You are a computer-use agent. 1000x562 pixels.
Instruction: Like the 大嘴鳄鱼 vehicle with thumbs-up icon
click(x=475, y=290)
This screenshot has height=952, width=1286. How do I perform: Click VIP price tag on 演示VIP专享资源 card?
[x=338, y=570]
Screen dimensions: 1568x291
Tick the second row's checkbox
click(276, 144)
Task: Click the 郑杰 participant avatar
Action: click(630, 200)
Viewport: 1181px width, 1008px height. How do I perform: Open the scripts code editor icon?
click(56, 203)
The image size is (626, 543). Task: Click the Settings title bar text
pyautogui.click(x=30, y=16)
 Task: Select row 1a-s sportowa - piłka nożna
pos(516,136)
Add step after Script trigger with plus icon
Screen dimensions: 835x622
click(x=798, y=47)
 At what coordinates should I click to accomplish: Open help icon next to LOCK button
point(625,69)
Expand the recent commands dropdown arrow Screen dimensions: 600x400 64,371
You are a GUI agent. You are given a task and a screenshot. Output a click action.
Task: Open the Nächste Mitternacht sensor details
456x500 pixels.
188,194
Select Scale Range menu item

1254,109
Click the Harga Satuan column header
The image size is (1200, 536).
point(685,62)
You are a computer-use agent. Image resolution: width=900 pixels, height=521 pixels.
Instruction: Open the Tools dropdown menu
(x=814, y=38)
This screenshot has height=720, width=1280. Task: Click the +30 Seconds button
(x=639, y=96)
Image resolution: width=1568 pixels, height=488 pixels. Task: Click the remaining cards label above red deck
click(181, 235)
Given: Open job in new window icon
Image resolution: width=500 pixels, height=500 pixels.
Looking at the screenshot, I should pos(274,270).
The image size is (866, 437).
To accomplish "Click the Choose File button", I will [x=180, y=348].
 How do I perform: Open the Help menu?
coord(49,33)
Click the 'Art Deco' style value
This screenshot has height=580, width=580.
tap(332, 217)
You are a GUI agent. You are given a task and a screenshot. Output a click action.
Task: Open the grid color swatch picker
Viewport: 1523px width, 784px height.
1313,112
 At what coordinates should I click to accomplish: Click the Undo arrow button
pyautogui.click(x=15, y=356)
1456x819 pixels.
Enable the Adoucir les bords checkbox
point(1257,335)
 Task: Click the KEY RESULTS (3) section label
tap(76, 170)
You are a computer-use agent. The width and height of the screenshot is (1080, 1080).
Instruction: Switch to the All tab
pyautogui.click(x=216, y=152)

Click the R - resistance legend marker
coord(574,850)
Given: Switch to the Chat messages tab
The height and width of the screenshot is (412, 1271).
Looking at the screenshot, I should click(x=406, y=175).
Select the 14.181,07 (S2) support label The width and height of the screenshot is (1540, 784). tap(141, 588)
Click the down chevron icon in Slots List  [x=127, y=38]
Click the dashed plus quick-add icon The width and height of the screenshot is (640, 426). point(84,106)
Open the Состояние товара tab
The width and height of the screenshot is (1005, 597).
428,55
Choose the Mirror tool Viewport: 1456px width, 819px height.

------------------------------------

§ **TASK DIRECTIONS**
Retype every line above with nothing changed.

§ **RESULT BELOW**
You are a computer-use agent. 1000x562 pixels.
Instruction: Like the 大嘴鳄鱼 vehicle with thumbs-up icon
click(x=475, y=290)
This screenshot has height=952, width=1286. How do I perform: Click VIP price tag on 演示VIP专享资源 card?
[x=338, y=570]
Screen dimensions: 1568x291
Tick the second row's checkbox
click(276, 144)
Task: Click the 郑杰 participant avatar
Action: click(630, 200)
Viewport: 1181px width, 1008px height. How do I perform: Open the scripts code editor icon?
click(56, 203)
The image size is (626, 543). Task: Click the Settings title bar text
pyautogui.click(x=30, y=16)
 Task: Select row 1a-s sportowa - piłka nożna
pos(516,136)
Add step after Script trigger with plus icon
Screen dimensions: 835x622
click(x=798, y=47)
 At what coordinates should I click to accomplish: Open help icon next to LOCK button
point(625,69)
Expand the recent commands dropdown arrow Screen dimensions: 600x400 64,371
You are a GUI agent. You are given a task and a screenshot. Output a click action.
Task: Open the Nächste Mitternacht sensor details
456x500 pixels.
188,194
Select Scale Range menu item

1254,109
Click the Harga Satuan column header
The image size is (1200, 536).
point(685,62)
You are a computer-use agent. Image resolution: width=900 pixels, height=521 pixels.
Instruction: Open the Tools dropdown menu
(x=814, y=38)
This screenshot has height=720, width=1280. Task: Click the +30 Seconds button
(x=639, y=96)
Image resolution: width=1568 pixels, height=488 pixels. Task: Click the remaining cards label above red deck
click(181, 235)
Given: Open job in new window icon
Image resolution: width=500 pixels, height=500 pixels.
Looking at the screenshot, I should pos(274,270).
The image size is (866, 437).
To accomplish "Click the Choose File button", I will [x=180, y=348].
 How do I perform: Open the Help menu?
coord(49,33)
Click the 'Art Deco' style value
This screenshot has height=580, width=580.
tap(332, 217)
You are a GUI agent. You are given a task and a screenshot. Output a click action.
Task: Open the grid color swatch picker
Viewport: 1523px width, 784px height.
1313,112
 At what coordinates should I click to accomplish: Click the Undo arrow button
pyautogui.click(x=15, y=356)
1456x819 pixels.
Enable the Adoucir les bords checkbox
point(1257,335)
 Task: Click the KEY RESULTS (3) section label
tap(76, 170)
You are a computer-use agent. The width and height of the screenshot is (1080, 1080).
Instruction: Switch to the All tab
pyautogui.click(x=216, y=152)

Click the R - resistance legend marker
coord(574,850)
Given: Switch to the Chat messages tab
The height and width of the screenshot is (412, 1271).
Looking at the screenshot, I should click(x=406, y=175).
Select the 14.181,07 (S2) support label The width and height of the screenshot is (1540, 784). tap(141, 588)
Click the down chevron icon in Slots List  [x=127, y=38]
Click the dashed plus quick-add icon The width and height of the screenshot is (640, 426). point(84,106)
Open the Состояние товара tab
The width and height of the screenshot is (1005, 597).
428,55
Choose the Mirror tool Viewport: 1456px width, 819px height.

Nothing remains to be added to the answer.